- Theatrical release poster
- Directed by: Luca Guadagnino
- Written by: Luca Guadagnino
- Produced by: Fulvio Colombo; Massimo Vigliar;
- Starring: Tilda Swinton; Fabrizia Sacchi;
- Cinematography: Paolo Bravi
- Edited by: Walter Fasano
- Music by: Andrea Guerra
- Production companies: Surf Film; Medusa Film; Tele+;
- Distributed by: Medusa Distribuzione
- Release dates: 8 September 1999 (Venice); 10 September 1999 (Italy);
- Running time: 87 minutes
- Country: Italy
- Languages: English; Italian;

= The Protagonists (1999 film) =

Film by Luca Guadagnino

The Protagonists is a 1999 Italian crime thriller film written and directed by Luca Guadagnino in his directorial debut.
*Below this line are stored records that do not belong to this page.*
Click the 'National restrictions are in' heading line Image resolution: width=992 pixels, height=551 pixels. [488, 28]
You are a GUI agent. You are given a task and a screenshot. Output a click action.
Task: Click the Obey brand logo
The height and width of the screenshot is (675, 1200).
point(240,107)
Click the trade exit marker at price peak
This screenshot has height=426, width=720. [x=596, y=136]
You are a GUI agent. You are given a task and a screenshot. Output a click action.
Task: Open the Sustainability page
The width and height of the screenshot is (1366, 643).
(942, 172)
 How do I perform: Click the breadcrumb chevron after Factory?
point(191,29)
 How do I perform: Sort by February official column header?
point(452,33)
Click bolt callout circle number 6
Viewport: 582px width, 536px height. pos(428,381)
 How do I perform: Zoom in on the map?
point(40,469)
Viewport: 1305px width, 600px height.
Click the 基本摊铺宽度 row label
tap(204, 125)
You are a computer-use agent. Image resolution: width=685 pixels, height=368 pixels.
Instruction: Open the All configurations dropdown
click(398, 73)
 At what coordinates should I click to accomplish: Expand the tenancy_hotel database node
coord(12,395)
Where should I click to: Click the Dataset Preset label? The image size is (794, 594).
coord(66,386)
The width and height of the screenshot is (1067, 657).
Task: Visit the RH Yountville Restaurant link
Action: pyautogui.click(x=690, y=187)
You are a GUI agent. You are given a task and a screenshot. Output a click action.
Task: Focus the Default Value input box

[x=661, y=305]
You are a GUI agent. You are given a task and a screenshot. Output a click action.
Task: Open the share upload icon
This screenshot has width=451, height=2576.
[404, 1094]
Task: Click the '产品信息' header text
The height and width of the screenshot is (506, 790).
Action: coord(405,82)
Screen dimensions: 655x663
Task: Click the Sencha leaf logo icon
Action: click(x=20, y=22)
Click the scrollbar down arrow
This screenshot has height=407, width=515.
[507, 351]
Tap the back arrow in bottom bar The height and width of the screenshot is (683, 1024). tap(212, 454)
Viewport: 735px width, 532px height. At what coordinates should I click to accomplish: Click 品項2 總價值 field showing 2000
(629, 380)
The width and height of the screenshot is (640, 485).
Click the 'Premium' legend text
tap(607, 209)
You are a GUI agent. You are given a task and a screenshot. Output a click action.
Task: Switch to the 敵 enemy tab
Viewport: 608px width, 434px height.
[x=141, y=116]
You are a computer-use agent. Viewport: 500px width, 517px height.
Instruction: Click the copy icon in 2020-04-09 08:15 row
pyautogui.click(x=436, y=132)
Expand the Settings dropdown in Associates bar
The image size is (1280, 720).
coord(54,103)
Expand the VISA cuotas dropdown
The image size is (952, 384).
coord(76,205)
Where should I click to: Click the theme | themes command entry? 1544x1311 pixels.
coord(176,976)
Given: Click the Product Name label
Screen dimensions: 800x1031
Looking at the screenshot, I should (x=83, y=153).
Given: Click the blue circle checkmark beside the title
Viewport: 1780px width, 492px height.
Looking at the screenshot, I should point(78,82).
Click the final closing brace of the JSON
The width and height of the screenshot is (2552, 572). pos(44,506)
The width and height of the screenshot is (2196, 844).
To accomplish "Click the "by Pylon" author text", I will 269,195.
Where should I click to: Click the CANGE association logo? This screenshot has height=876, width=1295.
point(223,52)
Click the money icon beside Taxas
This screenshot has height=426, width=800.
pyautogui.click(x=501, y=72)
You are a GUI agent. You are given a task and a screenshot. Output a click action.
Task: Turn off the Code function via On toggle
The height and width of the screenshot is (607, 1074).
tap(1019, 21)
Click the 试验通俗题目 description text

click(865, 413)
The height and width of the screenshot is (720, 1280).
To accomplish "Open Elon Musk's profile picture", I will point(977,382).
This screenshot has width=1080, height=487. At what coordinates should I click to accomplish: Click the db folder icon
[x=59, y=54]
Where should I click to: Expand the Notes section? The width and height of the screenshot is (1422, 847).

It stars Tilda Swinton and Fabrizia Sacchi.

The film had its world premiere at the 56th Venice International Film Festival on 8 September 1999. It was released in Italy on 10 September 1999 by Medusa Distribuzione.

==Premise==
The film chronicles an Italian film crew who are in London making a reconstruction of the real-life killing of Egyptian chef Mohamed El-Sayed by the two 19-year-olds Jamie Petrolini and Richard Elsey in 1994.

==Cast==
- Tilda Swinton as Actress
- Fabrizia Sacchi as herself
- Andrew Tiernan as Mohammed
- Claudio Gioè as Happy
- Paolo Briguglia as Billy
- Michelle Hunziker as Sue
- Jhelisa as herself
- Laura Betti as Judge

==Production==
Production on the film began in 1998, with principal photography taking place in London.

==Release==
The Protagonists had its world premiere at the 56th Venice International Film Festival on 8 September 1999. The film was released in Italy on 10 September 1999 by Medusa Distribuzione.

It was released in the United Kingdom on DVD on 13 October 2014 by Argent Films.

===Critical reception===
The film received negative reviews from Italian critics.